■ Work order:
Every line below that holds "computer" must be copied.

□ □ □ □ □ □ □

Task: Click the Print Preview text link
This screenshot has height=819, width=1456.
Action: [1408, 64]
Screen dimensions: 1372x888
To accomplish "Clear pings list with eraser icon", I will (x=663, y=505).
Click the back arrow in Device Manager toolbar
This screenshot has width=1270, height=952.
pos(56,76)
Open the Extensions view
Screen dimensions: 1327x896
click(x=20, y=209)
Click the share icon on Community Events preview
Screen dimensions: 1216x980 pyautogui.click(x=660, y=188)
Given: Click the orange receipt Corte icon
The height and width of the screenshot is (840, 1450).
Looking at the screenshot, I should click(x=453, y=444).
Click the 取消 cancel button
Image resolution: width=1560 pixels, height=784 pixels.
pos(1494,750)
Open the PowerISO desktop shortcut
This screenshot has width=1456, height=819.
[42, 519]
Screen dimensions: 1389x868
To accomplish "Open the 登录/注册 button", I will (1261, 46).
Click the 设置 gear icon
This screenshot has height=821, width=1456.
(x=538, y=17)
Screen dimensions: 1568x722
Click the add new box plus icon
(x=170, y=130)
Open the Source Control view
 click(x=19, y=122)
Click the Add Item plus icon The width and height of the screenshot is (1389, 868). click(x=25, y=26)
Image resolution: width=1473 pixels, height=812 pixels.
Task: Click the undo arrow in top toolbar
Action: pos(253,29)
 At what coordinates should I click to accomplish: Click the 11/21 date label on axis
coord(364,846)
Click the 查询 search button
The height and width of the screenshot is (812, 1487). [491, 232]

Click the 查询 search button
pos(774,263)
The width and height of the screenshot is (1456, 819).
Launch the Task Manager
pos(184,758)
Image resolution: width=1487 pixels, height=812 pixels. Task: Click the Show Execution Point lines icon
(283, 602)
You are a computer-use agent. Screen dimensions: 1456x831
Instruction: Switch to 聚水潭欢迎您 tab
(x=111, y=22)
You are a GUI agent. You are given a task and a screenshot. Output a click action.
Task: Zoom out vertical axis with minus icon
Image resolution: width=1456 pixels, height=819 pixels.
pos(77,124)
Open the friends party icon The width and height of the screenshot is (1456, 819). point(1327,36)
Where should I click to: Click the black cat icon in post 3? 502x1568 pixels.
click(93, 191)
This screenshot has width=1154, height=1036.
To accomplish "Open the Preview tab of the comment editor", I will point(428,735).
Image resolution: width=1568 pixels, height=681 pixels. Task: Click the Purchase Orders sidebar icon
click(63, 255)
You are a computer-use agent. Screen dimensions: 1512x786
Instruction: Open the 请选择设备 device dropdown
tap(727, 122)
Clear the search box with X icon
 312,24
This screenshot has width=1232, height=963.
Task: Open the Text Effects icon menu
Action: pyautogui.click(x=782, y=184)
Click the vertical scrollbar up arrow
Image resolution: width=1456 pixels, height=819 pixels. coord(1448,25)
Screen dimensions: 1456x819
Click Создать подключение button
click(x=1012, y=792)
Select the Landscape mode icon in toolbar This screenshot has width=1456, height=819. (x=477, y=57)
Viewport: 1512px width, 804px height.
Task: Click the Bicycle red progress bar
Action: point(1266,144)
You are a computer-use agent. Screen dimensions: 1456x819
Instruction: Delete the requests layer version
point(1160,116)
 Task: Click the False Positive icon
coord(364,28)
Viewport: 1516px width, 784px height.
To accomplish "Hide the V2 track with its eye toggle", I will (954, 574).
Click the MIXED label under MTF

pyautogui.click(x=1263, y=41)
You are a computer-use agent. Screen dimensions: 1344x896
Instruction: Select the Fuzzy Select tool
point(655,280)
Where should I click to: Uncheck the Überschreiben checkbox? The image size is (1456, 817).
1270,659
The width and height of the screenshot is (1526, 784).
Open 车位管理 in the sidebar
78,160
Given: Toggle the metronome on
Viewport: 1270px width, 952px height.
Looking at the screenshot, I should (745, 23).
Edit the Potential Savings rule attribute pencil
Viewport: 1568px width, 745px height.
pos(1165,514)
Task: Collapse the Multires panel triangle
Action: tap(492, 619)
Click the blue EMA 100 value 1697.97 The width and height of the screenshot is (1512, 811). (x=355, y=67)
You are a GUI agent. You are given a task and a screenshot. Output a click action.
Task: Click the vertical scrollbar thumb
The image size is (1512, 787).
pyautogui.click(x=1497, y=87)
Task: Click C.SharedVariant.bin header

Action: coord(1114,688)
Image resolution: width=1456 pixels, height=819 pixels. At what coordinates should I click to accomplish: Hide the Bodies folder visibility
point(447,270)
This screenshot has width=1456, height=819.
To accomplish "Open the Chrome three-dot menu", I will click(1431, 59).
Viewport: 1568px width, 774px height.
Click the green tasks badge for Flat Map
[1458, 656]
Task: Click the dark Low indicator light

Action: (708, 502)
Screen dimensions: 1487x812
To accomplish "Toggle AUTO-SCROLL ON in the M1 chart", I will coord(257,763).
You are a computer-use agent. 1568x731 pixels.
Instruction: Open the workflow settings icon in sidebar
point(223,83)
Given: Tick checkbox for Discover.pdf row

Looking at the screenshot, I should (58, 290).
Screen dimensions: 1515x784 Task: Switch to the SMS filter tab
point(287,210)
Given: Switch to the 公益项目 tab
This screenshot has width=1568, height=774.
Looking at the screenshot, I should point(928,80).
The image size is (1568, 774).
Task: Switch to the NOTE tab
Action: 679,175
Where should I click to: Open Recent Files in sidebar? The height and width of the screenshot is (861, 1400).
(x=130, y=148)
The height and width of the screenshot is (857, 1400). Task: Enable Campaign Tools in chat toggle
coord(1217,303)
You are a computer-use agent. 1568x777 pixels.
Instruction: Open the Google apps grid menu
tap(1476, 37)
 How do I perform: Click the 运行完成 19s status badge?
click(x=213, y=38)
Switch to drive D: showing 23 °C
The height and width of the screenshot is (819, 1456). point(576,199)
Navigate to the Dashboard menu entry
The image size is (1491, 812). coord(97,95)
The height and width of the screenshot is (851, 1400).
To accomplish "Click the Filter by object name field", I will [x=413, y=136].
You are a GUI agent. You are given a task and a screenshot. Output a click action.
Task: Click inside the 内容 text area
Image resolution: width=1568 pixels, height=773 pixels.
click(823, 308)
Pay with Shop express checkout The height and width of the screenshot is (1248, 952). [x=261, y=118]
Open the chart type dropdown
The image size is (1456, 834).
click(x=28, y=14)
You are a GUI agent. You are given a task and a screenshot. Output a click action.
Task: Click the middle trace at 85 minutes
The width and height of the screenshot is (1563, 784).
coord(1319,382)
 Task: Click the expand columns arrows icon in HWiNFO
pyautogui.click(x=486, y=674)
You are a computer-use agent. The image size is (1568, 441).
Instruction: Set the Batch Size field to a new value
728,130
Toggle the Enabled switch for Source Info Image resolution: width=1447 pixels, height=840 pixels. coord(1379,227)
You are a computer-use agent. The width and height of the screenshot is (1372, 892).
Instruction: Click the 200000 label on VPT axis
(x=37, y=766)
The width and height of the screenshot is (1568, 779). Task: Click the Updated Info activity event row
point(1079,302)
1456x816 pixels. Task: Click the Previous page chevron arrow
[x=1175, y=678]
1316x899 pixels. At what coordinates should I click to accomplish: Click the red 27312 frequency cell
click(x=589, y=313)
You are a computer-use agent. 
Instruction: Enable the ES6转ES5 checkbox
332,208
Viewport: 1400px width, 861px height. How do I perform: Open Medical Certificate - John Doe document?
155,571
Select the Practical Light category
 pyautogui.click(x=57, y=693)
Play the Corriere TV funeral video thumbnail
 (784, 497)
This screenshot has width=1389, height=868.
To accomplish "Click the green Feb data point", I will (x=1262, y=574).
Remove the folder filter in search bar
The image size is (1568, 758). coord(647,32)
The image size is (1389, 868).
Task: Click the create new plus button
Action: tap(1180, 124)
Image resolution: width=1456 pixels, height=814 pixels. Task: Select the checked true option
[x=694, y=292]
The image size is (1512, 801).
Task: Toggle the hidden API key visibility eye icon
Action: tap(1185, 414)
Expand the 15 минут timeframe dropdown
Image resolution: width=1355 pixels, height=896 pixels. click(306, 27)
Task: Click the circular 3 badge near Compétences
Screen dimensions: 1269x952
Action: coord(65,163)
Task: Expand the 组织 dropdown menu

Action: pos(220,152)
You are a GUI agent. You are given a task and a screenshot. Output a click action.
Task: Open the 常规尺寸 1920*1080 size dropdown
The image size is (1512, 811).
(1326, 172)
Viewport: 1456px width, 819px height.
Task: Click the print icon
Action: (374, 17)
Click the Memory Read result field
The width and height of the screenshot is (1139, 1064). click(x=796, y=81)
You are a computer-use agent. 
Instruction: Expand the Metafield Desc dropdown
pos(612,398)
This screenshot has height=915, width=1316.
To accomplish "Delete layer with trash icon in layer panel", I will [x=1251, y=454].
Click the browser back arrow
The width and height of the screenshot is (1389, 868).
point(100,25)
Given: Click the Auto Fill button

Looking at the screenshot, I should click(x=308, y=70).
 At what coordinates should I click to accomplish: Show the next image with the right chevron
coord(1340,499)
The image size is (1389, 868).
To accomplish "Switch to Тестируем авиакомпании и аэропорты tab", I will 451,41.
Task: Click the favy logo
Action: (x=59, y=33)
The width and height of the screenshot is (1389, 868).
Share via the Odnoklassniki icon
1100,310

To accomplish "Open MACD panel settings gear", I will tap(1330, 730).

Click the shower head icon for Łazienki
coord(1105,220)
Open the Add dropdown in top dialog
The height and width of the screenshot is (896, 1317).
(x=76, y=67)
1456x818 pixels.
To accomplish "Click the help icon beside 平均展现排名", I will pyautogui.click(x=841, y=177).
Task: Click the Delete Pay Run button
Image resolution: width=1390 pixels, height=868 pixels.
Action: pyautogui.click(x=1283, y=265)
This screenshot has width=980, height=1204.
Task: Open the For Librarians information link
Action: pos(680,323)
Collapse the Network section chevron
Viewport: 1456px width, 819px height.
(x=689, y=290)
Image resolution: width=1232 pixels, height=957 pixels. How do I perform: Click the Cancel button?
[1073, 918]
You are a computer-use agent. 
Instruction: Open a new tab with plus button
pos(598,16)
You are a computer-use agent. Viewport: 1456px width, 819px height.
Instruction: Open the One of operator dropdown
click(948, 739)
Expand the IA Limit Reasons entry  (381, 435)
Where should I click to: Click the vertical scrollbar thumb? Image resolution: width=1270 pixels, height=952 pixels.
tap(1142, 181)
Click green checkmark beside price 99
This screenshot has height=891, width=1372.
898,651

□ □ □ □ □ □ □

■ Exercise solution:
You are a computer-use agent. Screen dimensions: 1456x831
You are a computer-use agent. Screen dimensions: 1512x786
You are a computer-use agent. Screen dimensions: 1456x819
You are a computer-use agent. Screen dimensions: 1344x896
You are a computer-use agent. 1568x731 pixels.
You are a computer-use agent. 1568x777 pixels.
You are a computer-use agent. The image size is (1568, 441).
You are a computer-use agent. The width and height of the screenshot is (1372, 892).
You are a computer-use agent. 
You are a computer-use agent. 
You are a computer-use agent. 
You are a computer-use agent. Viewport: 1456px width, 819px height.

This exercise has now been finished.